Week 16 (December 5th-11th)                      The Mighty Walk Continues

 

“My feet have felt the sands

Of many nations,

I have drunk the water

Of many springs.

I am old.

Older than the pyramids,

I am older than the race

That oppresses me,

I will live on…

I will out-live oppression.

I will out-live oppressors.”

-- John Henrik Clarke

   “Determination,” July 16, 1998

 

 

o       Theme: “To Out-live Oppression and Oppressors: Moving Forward into the 21st Century and Beyond”

o       Guest Lecture: "Hip Hop and the Future of Black Culture in the 21st Century (Guest Lecturer, Dr. Anthony Ratcliff, Assistant Professor of Pan African Studies, CSU Northridge, Monday, December 7th): Selected Rap Time Postings and Film Evaluations

o       "Writing the Capstone Paper; Guidelines and Further Notes" (Wednesday, December 9th)

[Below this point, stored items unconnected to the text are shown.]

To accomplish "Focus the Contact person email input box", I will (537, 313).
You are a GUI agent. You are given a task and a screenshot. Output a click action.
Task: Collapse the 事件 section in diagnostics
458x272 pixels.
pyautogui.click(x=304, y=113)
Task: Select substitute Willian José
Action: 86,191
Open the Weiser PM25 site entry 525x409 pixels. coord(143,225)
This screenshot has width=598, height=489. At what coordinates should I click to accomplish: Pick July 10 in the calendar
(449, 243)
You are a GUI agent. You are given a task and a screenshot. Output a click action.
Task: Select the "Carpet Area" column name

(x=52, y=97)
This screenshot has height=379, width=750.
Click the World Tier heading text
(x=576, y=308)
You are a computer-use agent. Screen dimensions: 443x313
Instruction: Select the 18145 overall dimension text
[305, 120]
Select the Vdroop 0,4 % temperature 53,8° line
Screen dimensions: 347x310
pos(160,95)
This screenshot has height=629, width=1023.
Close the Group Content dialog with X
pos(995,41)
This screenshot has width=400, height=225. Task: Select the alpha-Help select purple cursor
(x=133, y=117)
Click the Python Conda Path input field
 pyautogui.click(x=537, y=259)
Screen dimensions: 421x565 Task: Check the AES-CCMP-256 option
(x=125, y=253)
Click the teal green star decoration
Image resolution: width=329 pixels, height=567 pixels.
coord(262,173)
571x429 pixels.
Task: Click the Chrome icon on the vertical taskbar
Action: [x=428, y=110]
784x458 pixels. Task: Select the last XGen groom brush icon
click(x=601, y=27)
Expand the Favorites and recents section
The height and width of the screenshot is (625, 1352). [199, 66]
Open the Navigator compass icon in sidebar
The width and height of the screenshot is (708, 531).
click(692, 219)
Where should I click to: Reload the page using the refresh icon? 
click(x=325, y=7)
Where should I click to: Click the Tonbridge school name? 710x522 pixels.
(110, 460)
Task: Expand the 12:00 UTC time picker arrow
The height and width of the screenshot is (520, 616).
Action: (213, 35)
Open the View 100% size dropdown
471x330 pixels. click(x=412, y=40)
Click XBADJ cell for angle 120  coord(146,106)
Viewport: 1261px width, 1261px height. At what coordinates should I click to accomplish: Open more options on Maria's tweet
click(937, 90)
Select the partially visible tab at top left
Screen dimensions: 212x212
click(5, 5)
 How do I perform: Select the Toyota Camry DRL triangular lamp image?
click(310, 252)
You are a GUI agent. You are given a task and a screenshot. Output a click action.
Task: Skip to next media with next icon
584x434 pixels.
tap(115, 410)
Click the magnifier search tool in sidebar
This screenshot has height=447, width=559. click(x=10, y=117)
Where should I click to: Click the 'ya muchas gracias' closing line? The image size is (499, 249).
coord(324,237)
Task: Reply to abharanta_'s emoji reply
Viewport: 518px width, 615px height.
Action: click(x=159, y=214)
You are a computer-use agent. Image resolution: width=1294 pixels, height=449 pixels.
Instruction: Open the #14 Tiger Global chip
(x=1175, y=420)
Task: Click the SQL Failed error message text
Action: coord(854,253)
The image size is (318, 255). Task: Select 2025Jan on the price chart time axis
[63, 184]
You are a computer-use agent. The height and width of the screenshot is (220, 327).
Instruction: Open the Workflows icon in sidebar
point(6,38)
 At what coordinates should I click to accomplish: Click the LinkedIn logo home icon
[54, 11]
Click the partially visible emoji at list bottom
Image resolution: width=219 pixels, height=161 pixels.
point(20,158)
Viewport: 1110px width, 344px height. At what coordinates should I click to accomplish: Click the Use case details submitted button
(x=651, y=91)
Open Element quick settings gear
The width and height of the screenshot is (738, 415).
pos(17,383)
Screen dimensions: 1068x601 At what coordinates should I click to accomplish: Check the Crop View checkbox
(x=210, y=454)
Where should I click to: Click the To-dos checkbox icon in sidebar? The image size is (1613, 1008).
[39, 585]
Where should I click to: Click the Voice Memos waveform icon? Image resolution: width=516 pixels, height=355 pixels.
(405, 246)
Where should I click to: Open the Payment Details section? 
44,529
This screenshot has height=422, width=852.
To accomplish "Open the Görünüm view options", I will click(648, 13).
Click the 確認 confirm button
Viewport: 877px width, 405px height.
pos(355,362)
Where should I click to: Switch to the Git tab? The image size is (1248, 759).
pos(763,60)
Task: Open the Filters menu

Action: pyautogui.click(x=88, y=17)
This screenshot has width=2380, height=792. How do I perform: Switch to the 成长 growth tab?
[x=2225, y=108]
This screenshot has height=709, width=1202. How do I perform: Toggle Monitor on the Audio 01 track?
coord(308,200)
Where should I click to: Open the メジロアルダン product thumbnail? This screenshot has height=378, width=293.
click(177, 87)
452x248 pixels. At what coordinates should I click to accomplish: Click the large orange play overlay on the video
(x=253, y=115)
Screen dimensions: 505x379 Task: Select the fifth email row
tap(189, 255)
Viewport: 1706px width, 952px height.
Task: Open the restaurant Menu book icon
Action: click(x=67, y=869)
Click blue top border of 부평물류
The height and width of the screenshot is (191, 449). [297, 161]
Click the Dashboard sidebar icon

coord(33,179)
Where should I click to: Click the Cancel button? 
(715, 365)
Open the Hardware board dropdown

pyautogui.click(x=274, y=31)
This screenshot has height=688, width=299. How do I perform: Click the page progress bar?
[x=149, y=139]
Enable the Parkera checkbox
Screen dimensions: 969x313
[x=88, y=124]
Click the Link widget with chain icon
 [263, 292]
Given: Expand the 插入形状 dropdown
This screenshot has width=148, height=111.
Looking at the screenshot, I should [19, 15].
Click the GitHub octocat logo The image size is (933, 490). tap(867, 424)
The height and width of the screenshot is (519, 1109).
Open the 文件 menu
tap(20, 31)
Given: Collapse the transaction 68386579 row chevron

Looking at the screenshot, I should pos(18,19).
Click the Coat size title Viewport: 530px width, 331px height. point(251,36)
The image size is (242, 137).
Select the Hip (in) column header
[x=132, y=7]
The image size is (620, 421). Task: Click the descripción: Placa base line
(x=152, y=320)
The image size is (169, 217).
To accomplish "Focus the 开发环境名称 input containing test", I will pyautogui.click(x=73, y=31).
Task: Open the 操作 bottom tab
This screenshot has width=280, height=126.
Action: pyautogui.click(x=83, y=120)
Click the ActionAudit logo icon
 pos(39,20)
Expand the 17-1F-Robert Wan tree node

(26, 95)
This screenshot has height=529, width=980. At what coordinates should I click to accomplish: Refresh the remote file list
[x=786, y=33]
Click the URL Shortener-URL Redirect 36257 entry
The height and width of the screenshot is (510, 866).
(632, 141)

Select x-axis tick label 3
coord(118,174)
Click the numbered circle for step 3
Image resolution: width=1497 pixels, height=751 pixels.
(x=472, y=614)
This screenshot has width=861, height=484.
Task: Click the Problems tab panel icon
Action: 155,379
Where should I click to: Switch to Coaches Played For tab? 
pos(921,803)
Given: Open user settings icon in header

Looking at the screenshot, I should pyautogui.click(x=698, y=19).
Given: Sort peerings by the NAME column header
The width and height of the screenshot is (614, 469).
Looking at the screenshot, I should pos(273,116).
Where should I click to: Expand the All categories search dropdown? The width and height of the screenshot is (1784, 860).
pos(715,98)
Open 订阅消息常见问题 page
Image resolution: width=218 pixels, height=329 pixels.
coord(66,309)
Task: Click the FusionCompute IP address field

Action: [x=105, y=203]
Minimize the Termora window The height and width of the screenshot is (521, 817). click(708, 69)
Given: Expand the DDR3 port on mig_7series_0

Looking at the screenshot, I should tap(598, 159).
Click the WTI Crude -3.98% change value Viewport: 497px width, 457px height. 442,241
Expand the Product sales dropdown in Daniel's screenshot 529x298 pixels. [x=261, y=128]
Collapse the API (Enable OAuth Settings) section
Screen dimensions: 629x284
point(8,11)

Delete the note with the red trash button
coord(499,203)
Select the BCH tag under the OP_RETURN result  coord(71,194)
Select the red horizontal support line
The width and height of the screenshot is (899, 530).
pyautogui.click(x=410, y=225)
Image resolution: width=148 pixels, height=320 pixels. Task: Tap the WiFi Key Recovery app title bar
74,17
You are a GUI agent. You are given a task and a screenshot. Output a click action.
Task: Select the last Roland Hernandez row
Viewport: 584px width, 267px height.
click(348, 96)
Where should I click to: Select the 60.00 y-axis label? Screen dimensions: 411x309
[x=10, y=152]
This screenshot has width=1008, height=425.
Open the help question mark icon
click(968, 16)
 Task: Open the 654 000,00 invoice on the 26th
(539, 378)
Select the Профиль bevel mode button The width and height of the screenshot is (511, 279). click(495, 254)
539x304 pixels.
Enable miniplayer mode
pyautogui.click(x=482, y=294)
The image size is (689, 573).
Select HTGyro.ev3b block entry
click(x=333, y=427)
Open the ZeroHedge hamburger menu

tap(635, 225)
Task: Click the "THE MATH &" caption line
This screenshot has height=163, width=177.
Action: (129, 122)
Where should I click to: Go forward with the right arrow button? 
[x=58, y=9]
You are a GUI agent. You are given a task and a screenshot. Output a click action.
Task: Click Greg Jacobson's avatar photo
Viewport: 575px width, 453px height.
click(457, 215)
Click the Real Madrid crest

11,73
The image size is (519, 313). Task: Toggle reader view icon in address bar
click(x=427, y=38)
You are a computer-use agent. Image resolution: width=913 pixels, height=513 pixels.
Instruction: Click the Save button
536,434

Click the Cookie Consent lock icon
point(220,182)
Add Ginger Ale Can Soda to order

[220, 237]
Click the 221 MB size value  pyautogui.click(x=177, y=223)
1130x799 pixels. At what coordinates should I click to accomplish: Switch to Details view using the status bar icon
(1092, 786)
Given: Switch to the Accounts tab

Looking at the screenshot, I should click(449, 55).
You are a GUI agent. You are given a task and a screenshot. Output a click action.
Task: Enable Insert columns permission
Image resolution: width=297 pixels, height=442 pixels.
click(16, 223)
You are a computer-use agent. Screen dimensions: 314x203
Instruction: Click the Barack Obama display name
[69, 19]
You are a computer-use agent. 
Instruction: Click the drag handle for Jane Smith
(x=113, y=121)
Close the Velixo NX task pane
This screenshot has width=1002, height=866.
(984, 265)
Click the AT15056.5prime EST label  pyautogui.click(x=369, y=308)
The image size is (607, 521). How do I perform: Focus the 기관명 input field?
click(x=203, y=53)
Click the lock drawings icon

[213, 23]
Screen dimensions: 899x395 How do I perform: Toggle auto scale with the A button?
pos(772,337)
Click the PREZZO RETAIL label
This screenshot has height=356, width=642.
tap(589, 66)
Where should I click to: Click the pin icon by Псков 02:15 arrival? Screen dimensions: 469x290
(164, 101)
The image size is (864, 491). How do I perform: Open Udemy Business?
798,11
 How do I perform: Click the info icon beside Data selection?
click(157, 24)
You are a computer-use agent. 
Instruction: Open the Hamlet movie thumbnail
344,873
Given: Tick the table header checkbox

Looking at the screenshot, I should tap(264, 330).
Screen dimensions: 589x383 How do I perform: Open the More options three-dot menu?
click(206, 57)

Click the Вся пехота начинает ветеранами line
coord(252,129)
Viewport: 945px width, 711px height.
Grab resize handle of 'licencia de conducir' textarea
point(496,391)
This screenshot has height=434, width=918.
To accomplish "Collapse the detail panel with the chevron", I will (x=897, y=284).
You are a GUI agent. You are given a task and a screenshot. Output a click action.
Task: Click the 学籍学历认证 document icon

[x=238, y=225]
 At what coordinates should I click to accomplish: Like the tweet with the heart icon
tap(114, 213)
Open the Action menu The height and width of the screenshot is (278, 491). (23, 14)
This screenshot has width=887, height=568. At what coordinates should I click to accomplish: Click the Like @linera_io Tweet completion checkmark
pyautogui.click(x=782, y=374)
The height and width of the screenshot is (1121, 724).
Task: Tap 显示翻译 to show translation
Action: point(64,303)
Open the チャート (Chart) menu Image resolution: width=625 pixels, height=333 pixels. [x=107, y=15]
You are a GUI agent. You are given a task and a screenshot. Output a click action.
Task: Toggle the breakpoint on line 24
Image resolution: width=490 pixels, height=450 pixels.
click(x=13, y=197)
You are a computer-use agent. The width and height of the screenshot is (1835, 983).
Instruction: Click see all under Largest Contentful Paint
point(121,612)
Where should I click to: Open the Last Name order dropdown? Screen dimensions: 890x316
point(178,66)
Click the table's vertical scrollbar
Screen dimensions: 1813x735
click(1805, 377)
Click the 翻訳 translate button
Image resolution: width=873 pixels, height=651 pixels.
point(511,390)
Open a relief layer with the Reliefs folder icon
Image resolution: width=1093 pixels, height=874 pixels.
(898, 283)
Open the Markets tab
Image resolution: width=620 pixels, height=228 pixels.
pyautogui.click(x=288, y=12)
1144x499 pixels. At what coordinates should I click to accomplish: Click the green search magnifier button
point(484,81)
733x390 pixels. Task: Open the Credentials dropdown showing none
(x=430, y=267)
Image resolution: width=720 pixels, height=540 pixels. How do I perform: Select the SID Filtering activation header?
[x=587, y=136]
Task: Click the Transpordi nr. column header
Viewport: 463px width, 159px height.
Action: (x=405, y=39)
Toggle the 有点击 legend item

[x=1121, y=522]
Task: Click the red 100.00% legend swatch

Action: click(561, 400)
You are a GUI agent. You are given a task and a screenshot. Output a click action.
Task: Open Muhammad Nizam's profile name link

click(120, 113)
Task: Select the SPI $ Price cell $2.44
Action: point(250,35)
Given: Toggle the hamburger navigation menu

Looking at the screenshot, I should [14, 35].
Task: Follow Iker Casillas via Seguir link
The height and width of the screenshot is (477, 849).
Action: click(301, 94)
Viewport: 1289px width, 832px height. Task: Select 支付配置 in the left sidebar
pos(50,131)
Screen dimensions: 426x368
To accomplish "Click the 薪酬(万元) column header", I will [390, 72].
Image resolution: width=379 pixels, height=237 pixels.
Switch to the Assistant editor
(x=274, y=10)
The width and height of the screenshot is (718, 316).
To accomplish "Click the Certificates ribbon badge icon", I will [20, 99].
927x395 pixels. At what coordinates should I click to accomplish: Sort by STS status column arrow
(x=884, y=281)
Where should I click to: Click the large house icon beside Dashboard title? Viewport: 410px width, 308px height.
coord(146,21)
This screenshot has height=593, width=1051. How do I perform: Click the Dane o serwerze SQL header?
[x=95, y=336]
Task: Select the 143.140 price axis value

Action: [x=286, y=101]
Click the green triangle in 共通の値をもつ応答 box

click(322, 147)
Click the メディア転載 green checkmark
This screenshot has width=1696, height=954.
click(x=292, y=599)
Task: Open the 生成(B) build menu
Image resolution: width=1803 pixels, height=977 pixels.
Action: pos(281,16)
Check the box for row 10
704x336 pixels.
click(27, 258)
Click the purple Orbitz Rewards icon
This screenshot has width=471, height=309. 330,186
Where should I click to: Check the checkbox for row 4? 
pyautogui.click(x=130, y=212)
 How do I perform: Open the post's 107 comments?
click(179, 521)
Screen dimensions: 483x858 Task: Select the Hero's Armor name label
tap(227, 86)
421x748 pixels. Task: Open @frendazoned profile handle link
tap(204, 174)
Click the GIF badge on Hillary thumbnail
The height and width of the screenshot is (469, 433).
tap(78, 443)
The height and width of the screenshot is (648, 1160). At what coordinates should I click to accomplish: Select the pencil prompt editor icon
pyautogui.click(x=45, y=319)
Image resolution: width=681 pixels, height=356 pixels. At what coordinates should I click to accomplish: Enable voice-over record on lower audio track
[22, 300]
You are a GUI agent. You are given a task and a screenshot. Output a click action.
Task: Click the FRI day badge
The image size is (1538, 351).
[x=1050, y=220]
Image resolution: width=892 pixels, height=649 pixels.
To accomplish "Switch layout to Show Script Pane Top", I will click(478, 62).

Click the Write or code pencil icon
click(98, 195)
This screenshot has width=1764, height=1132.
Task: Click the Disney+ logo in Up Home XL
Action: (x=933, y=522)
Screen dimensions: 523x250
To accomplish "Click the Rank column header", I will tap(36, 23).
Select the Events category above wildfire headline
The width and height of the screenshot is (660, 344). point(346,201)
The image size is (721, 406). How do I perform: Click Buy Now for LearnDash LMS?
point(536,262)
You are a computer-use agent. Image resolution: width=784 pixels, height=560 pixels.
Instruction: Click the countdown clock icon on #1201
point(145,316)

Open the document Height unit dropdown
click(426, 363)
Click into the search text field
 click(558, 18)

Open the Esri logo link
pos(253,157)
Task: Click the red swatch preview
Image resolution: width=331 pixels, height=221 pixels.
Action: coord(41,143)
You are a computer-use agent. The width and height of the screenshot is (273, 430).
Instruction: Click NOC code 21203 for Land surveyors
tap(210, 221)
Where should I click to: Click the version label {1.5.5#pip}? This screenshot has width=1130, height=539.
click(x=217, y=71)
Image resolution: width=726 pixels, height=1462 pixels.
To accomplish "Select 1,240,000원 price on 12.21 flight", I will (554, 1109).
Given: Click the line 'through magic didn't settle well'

o       Final Rap Time #4 Closes (As of 4:00pm, Friday, December 11th)

Week 17 (December 12th-18th)                      The End of the Road

"Behold, the only thing greater than yourself!" This travel through time, through history, through actions and reactions, through poetry, dance and song, through hard times, painful times, through highlights and low points has all all been part of what makes the walk so mighty, some memorable, most of all, instructive.

o       Final Examinations (Wednesday, December 16th, 2009, from 10:15am-12:15pm, Large Green Book Required)

o       Return of Black Culture Portfolio (i.e., Midterm Examination, African American Culture Journal, etcetera, Wednesday, December 16th, 2009)

o       African American Culture Term Paper Due (Via email as a Microsoft Word attachment as of Wednesday, December 16th, 6:00pm – No “Late” papers accepted!)